## Task list
A – In the text on thread-based incident tracking, why does creating a thread need a Discord bot token instead of only a webhook URL?
B – Pick up the text on thread-based incident tracking after its final sentence and write the next part.

## Source
--- begin ---

Thread-based incident tracking
For outages lasting more than 5 minutes, create a Discord thread on the alert message to keep status updates out of the main channel. The main channel message becomes the incident summary; the thread contains the timeline of updates.
// Create a thread on the alert message when downtime exceeds 5 minutes
async function createIncidentThread(messageId, serverName) {
const resp = await fetch(
`https://discord.com/api/v10/channels/${CHANNEL_ID}/messages/${messageId}/threads`,
{
method: 'POST',
headers: {
'Content-Type': 'application/json',
'Authorization': `Bot ${DISCORD_BOT_TOKEN}`, // requires bot, not just webhook
},
body: JSON.stringify({
name: `Incident: ${serverName} — ${new Date().toISOString().slice(0, 10)}`,
auto_archive_duration: 1440, // archive after 24h of inactivity
}),
}
);
return (await resp.json()).id; // thread channel ID
}
async function postThreadUpdate(threadId, message) {
await fetch(`https://discord.com/api/v10/channels/${threadId}/messages`, {
method: 'POST',
headers: {
'Content-Type': 'application/json',
'Authorization': `Bot ${DISCORD_BOT_TOKEN}`,
},
body: JSON.stringify({ content: message }),
});
}
Thread creation requires a Discord bot token (not just a webhook URL) because webhooks cannot create threads via the webhook API directly. If you prefer not to create a bot, post thread updates as regular messages in a dedicated #incident-log channel and reference the alert message with a message link.

--- end ---

## Dataset records
--- begin ---

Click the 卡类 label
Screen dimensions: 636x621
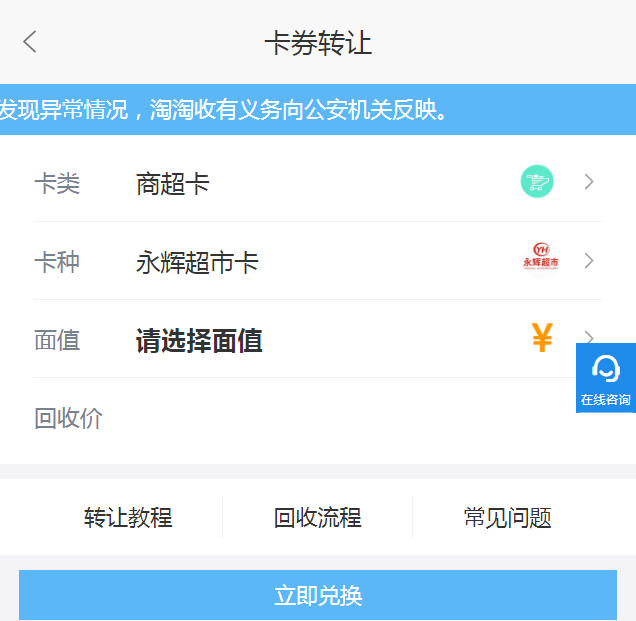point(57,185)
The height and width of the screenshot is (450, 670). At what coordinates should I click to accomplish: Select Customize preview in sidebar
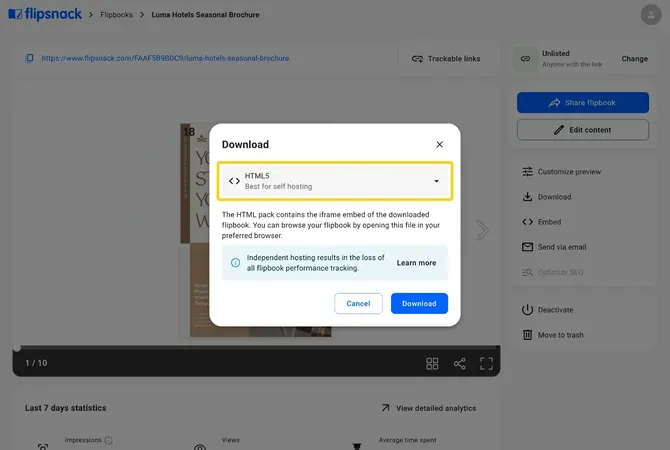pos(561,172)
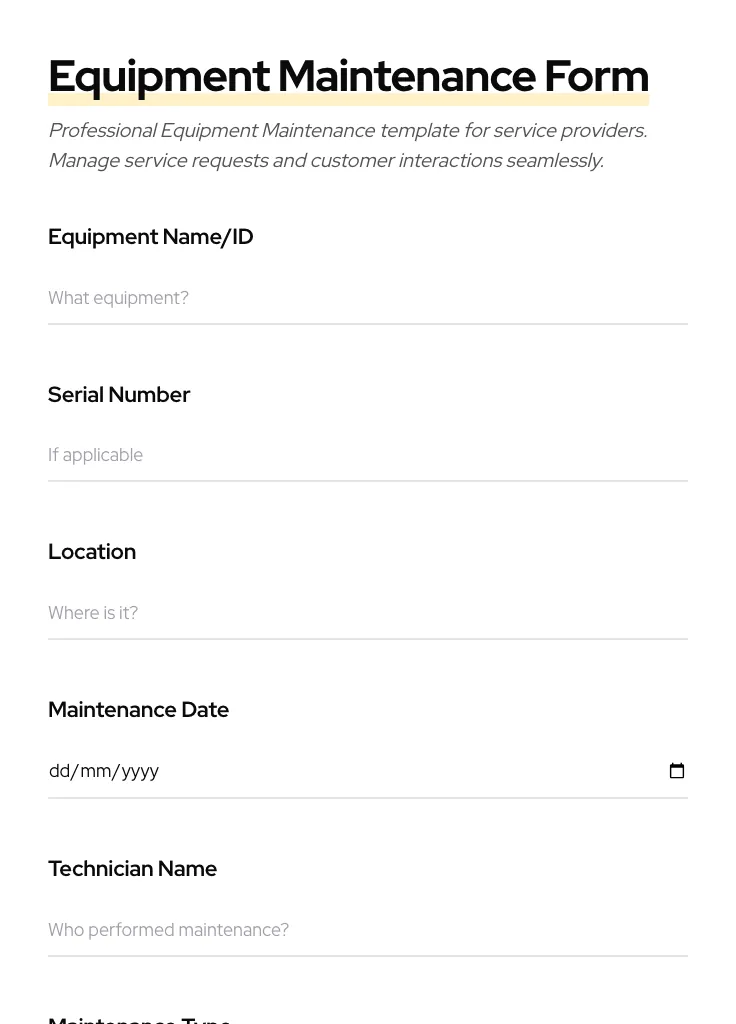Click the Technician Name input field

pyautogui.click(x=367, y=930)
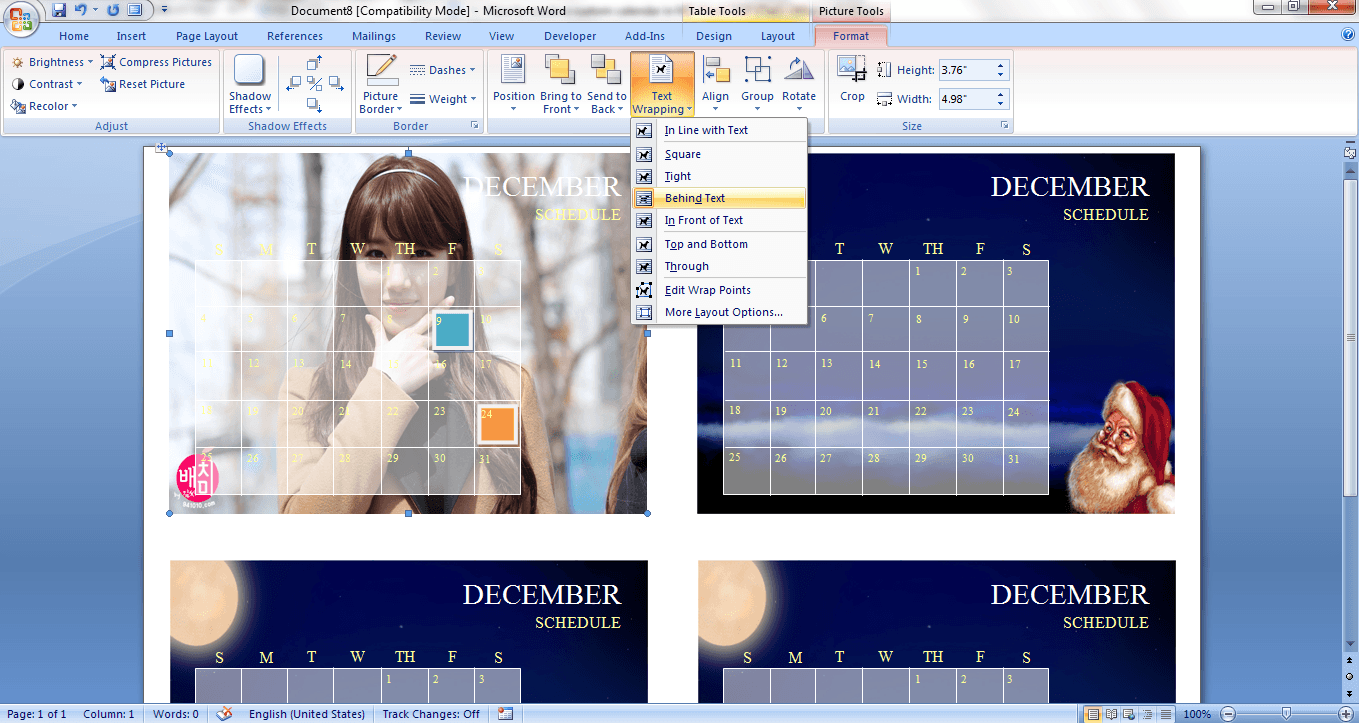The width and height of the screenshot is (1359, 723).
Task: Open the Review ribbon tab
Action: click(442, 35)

--- end ---

## Solved problems
A – Webhooks cannot create threads through the webhook API directly.

B –
Role setup for MCP server on-call
Create a Discord role named @mcp-oncall and assign it to yourself and any team members who should be paged for MCP server incidents. In Discord's notification settings for the server, set this role to always notify (bypass user's notification settings for server-level). On mobile, add the Discord server to your notification exceptions so role pings wake you up even when the phone is on DND — but note this is less reliable than PagerDuty's guaranteed phone call.
For a team with rotation, manually update the @mcp-oncall role membership at the start of each shift. If your team uses Google Calendar for on-call rotation, you can automate role membership updates with a small script that reads the calendar event and calls the Discord API to add/remove the role.
Layering Discord with PagerDuty
The most robust MCP server alerting setup combines Discord for visibility with PagerDuty for guaranteed escalation. The pattern:
- AliveMCP fires the webhook to your bridge.
- Your bridge simultaneously posts to Discord (for team awareness and community communication) AND calls PagerDuty Events API (for guaranteed on-call notification).
- The on-call person acknowledges in PagerDuty (which stops the escalation) and posts a status update in the Discord incident thread (which keeps the community informed).
- When the server recovers, AliveMCP sends
alert.resolved, your bridge updates both the Discord message (green embed) and resolves the PagerDuty incident.
This pattern is standard practice for teams that have community MCP servers: Discord for the public-facing status thread, PagerDuty for the private on-call page. The Discord thread also serves as the public incident timeline if users ask "what happened?"
Frequently asked questions
Do I need a Discord bot or is a webhook URL sufficient?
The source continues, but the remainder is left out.